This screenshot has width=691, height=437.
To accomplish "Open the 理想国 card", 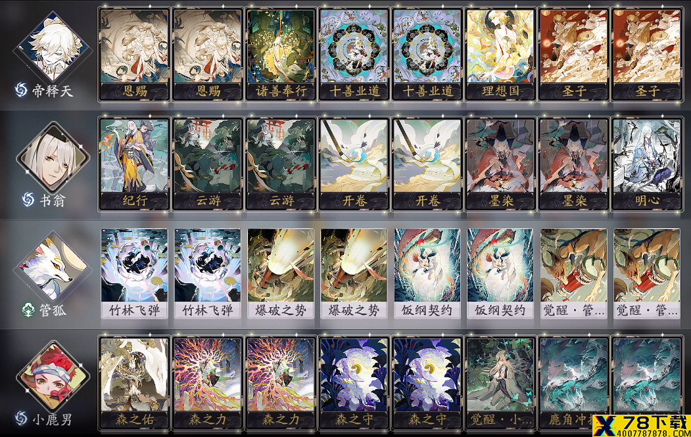I will 500,55.
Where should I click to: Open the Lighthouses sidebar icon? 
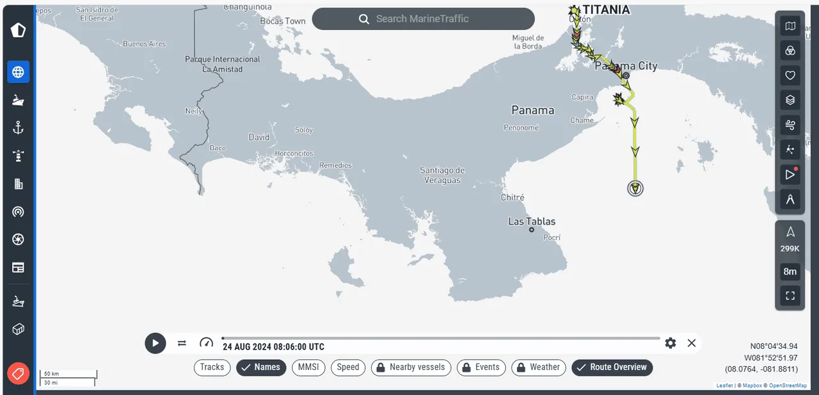(18, 156)
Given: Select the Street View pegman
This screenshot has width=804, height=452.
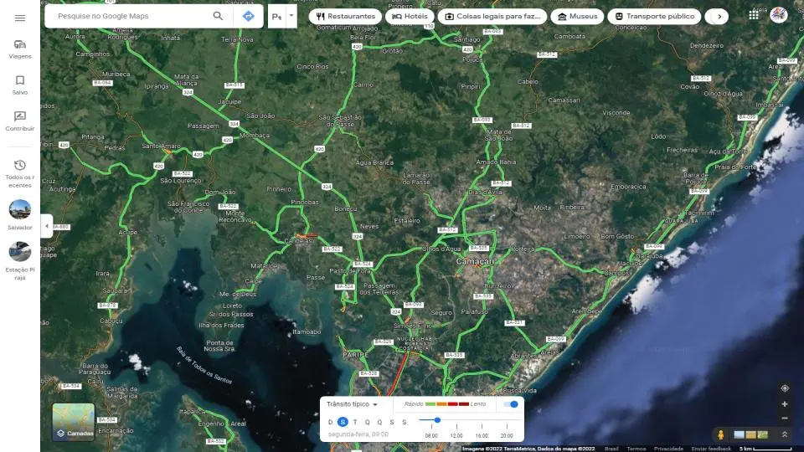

_EXERCISE DETAILS_. Nothing but the lines from the line containing "Where should I" through the last line of the records above should be written out, exactly and without the pictures.

_YOUR RESPONSE_.
Where should I click to: Open the Lighthouses sidebar icon? 
(18, 156)
Given: Select the Street View pegman
This screenshot has width=804, height=452.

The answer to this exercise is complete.